> [Listed entries]:
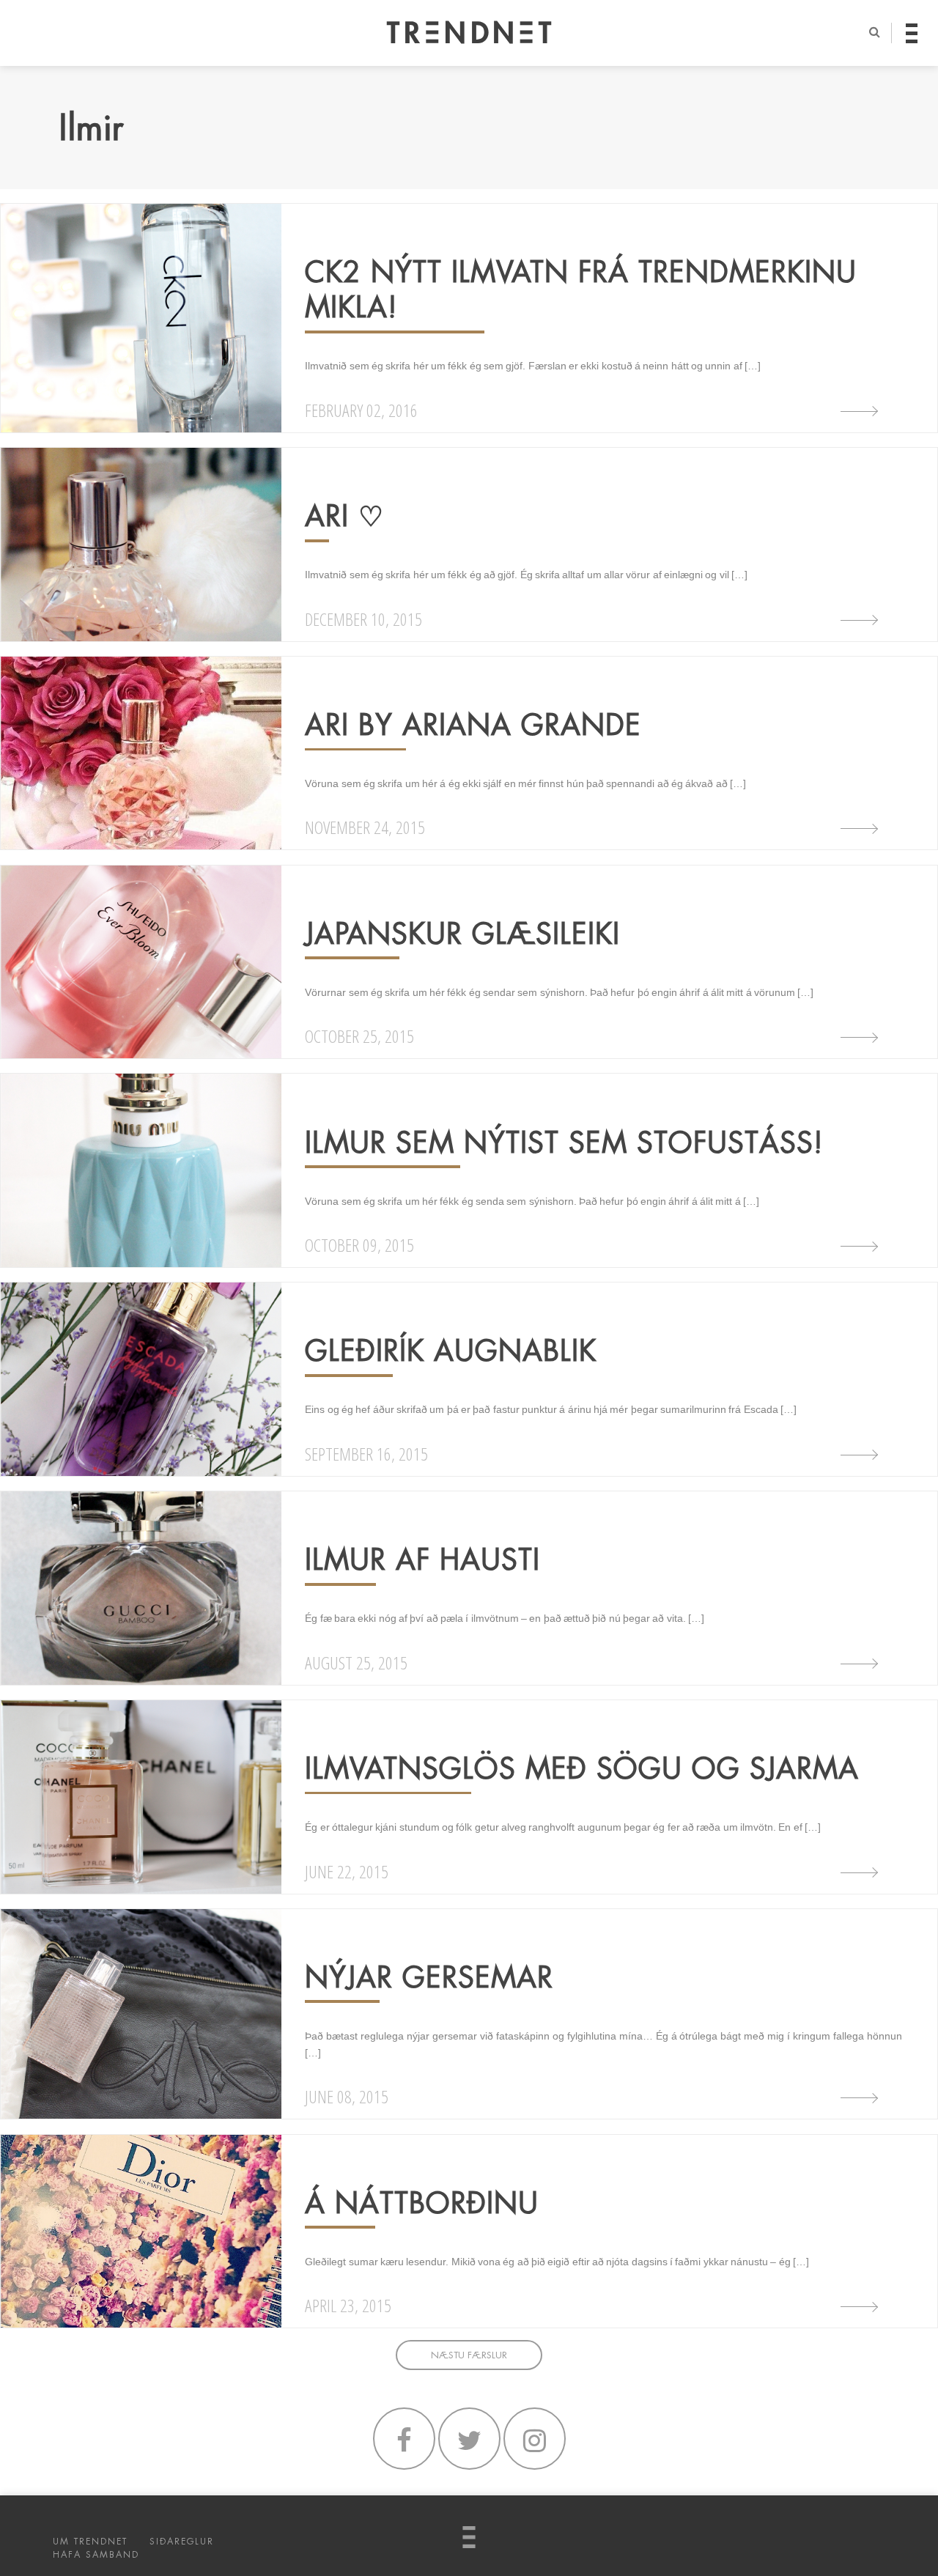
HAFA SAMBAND (96, 2555)
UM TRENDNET (90, 2541)
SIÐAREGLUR (181, 2541)
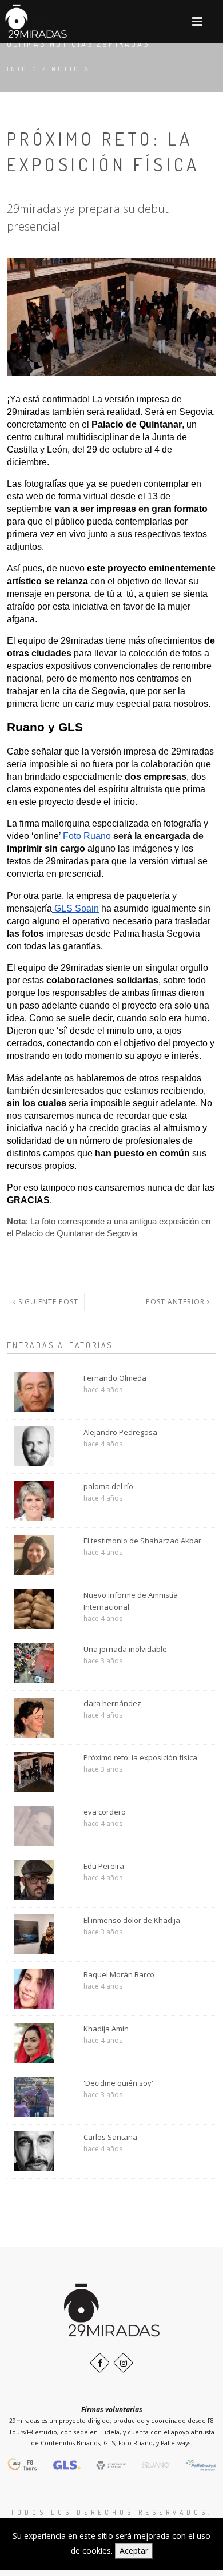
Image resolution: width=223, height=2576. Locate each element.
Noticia (70, 69)
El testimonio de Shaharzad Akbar (142, 1540)
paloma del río (108, 1486)
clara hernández (112, 1703)
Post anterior (176, 1302)
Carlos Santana (110, 2137)
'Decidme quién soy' (118, 2083)
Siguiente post (47, 1302)
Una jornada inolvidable (125, 1649)
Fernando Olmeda (114, 1378)
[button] (197, 21)
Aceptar (134, 2550)
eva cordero (104, 1812)
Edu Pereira (103, 1866)
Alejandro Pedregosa (120, 1432)
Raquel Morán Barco (118, 1974)
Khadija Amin (106, 2028)
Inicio (22, 69)
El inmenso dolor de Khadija (131, 1920)
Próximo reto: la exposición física (140, 1757)
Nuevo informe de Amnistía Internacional (130, 1601)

> [Task goal]: Copy each line above exactly, with no images.

> [Expected answer]:
HAFA SAMBAND (96, 2555)
UM TRENDNET (90, 2541)
SIÐAREGLUR (181, 2541)
Image resolution: width=223, height=2576. Locate each element.
Noticia (70, 69)
El testimonio de Shaharzad Akbar (142, 1540)
paloma del río (108, 1486)
clara hernández (112, 1703)
Post anterior (176, 1302)
Carlos Santana (110, 2137)
'Decidme quién soy' (118, 2083)
Siguiente post (47, 1302)
Una jornada inolvidable (125, 1649)
Fernando Olmeda (114, 1378)
[button] (197, 21)
Aceptar (134, 2550)
eva cordero (104, 1812)
Edu Pereira (103, 1866)
Alejandro Pedregosa (120, 1432)
Raquel Morán Barco (118, 1974)
Khadija Amin (106, 2028)
Inicio (22, 69)
El inmenso dolor de Khadija (131, 1920)
Próximo reto: la exposición física (140, 1757)
Nuevo informe de Amnistía Internacional (130, 1601)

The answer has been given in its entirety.